Accommodation Australia CEO Dean Long said the Accommodation Association represented close to 3,500 hotels, over 150,000 rooms and nearly 100,000 employees across Australia. He said accommodation contributed $17 billion to the Australian economy each year.

About 60,000 tourism accommodation jobs have been lost due to COVID-19 with 8,000 Queenslanders now unemployed.

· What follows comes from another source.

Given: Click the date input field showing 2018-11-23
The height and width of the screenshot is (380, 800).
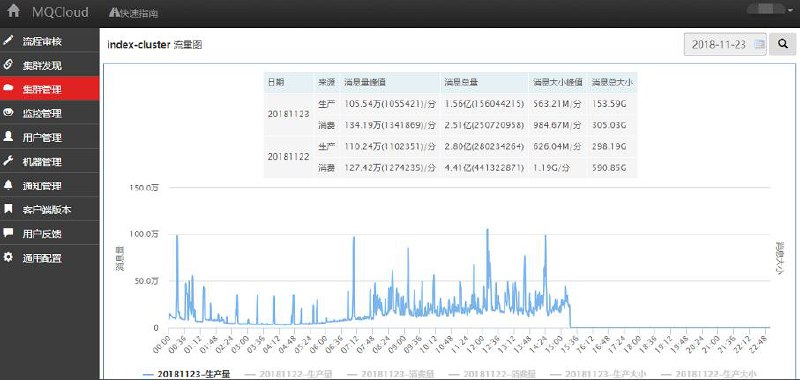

“This announcement has brought a big smile to the faces of our Queensland hotel, motel and accommodation operators," Mr Long said. "While leisure travel is just a small part of revenue and on-going government support is critical to help the sector through the ongoing restrictions, this is a very welcome announcement.
 
“For the many locals who work in the accommodation sector, the prospect of being able to welcome guests once again as restrictions on travel and gatherings ease is great news," Mr Long said.
 
“The accommodation sector has adjusted quickly from the get-go to implement all the recommended health measures. The systems, cleaning protocols and necessary measures are all in place and we’re ready to open for business.”

 

About the  Accommodation Association
The Accommodation Association represents over 80 percent of all known accommodation providers from small regional parks, caravan parks, serviced apartments and resorts through to the largest hotel groups in the world including Accor, Hilton, Wyndam Destinations and IHG.